Toutes les paroisses d'Italie devront posséder des sections d'Action Catholique de jeunes gens, de jeunes filles, d'hommes et de femmes :

En vue de ce nouvel accroissement espéré des forces agissantes dans l'Eglise, Nous croyons qu'il est du devoir de Notre ministère apostolique de stimuler encore une fois, avec une paternelle insistance, le clergé chargé des âmes, afin que dans toutes les paroisses, depuis les plus éloignées, dans les campagnes ou sur les montagnes, juqu'à celles des grands centres urbains, se constituent les quatre Associations fondamentales de l'Action Catholique : la jeunesse masculine et la jeunesse féminine, l'Union des hommes et l'Union des femmes.

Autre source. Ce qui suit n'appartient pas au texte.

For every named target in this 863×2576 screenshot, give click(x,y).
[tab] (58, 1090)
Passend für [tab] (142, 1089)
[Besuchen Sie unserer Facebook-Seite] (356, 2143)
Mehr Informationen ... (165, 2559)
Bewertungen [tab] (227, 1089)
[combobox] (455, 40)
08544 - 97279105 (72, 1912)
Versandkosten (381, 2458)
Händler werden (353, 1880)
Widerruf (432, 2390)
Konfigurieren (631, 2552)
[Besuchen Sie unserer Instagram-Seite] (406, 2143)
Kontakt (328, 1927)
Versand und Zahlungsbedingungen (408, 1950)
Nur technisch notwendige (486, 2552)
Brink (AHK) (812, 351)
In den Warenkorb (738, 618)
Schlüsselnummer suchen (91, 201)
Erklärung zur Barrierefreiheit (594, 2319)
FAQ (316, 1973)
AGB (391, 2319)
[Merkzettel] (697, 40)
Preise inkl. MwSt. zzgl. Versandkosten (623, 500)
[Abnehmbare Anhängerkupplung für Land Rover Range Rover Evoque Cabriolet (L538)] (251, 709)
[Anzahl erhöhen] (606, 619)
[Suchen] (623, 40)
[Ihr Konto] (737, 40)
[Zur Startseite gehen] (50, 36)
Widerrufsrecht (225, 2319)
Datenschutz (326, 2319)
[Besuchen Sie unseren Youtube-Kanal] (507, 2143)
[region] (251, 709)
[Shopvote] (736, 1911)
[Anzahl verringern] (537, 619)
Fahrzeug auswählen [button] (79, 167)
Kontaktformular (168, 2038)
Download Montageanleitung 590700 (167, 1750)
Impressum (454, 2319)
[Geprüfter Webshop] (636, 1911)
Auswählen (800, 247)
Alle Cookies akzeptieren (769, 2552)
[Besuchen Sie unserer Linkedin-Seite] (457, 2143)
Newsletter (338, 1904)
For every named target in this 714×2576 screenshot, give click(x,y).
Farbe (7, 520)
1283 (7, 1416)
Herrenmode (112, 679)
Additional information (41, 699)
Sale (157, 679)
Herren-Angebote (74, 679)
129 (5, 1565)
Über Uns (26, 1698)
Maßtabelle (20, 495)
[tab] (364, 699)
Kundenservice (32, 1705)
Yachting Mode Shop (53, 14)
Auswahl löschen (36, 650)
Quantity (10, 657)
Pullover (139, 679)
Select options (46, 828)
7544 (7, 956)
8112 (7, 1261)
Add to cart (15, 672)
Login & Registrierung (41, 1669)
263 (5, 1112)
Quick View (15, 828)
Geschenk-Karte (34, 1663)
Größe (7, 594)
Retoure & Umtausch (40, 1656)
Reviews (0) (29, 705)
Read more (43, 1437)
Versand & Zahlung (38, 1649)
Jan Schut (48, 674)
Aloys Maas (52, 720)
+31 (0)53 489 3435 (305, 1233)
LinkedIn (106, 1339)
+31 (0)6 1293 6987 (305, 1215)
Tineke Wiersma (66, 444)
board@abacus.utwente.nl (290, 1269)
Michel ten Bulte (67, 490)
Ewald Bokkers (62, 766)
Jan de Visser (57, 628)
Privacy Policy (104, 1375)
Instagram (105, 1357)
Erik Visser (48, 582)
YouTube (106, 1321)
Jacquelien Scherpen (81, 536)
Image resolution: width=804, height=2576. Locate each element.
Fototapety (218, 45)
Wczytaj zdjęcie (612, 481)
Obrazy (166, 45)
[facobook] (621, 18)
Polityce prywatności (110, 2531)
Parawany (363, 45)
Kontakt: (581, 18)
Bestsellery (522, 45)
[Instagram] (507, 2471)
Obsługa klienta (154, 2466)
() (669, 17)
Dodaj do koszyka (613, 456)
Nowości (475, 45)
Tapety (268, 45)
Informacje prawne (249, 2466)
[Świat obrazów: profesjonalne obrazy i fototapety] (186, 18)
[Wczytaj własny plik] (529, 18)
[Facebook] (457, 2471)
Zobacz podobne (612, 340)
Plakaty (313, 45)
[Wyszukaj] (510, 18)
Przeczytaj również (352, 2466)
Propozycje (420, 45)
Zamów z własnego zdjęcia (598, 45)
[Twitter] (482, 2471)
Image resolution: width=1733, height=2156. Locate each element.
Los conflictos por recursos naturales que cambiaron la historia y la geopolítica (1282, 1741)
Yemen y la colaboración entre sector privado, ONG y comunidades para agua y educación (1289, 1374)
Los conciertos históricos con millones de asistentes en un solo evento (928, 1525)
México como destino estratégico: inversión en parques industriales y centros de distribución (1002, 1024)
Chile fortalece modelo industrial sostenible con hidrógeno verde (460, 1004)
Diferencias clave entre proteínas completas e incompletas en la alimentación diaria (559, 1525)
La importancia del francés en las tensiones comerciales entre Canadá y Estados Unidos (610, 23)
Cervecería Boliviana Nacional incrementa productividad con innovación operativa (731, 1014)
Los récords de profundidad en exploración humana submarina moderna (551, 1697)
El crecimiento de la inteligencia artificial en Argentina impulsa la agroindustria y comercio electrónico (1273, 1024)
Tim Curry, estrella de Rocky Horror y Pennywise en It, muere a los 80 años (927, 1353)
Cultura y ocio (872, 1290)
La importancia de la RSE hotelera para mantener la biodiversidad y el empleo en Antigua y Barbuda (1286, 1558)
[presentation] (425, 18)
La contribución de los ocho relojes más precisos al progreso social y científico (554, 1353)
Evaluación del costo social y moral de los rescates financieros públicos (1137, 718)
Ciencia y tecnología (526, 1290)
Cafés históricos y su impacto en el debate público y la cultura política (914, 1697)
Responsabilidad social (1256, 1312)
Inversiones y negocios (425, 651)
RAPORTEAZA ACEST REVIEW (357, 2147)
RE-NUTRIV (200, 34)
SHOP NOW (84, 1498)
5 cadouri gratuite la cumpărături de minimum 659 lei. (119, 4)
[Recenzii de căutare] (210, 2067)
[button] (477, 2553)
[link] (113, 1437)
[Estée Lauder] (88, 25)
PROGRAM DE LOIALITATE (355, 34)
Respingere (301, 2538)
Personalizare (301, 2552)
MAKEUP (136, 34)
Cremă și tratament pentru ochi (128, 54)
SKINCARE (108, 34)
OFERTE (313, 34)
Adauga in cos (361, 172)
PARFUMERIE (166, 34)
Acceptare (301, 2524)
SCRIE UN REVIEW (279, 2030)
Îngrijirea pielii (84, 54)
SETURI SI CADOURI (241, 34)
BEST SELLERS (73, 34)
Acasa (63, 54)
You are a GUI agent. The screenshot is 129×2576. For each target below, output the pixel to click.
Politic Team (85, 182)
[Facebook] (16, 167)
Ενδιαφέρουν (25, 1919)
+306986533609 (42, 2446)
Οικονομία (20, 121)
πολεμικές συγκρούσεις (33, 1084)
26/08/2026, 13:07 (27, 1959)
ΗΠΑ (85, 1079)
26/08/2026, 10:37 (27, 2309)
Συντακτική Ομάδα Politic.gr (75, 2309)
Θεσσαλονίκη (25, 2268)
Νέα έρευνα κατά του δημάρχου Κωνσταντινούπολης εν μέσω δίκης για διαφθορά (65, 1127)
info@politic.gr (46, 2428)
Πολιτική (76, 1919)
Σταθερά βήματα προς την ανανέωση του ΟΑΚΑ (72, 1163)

Dans les diocèses, on veillera à créer des associations d'universitaires et d'instituteurs :

A ce désir, Nous en joindrons un autre : que ne manquent pas dans certains diocèses les Associations universitaires et les deux mouvements des diplômés et des instituteurs.

On ne pourra prétexter l'exiguïté de certaines paroisses ; en effet, l'Action Catholique n'est pas, en ordre principal, une question d'effectifs nombreux mais de zèle :

Nous ne pensons pas que la modeste proportion de territoire ou de population qui caractérise quelques diocèses et de nombreuses paroisses d'Italie, soit un motif suffisant pour excuser l'absence de ces organisations.

Dans les saintes conquêtes de l'Eglise, le nombre n'est pas l'élément déterminant ; on trouvera en revanche celui-ci dans l'ardeur de la charité et dans la conviction avec laquelle on croit à l'efficacité de la fidèle obéissance et de la grâce divine. Dans l'admirable harmonie des forces catholiques, les quelques adhérents d'une petite paroisse apporteront sans nul doute une contribution utile, quand leurs activités, quoique modestes et limitées, sont les fruits d'une préparation éclairée et fervente.

d'une filiale discipline envers la hiérarchie, d'une généreuse et profonde piété, d'un authentique esprit de sacrifice.

Les membres de l'Action Catholique doivent avant tout prêcher d'exemple :

Et, en même temps, qu'ils enrichissent de mérites le trésor de l'Eglise universelle, l'exemple de leur vie produira sur les fidèles les plus tièdes, et même sur les plus éloignés, des résultats d'une efficacité inattendue : aujourd'hui, en effet, plus que jamais, les hommes se laissent persuader, non par les paroles, mais par les exemples, concrets et évidents de ceux qui vivent en Jésus-Christ.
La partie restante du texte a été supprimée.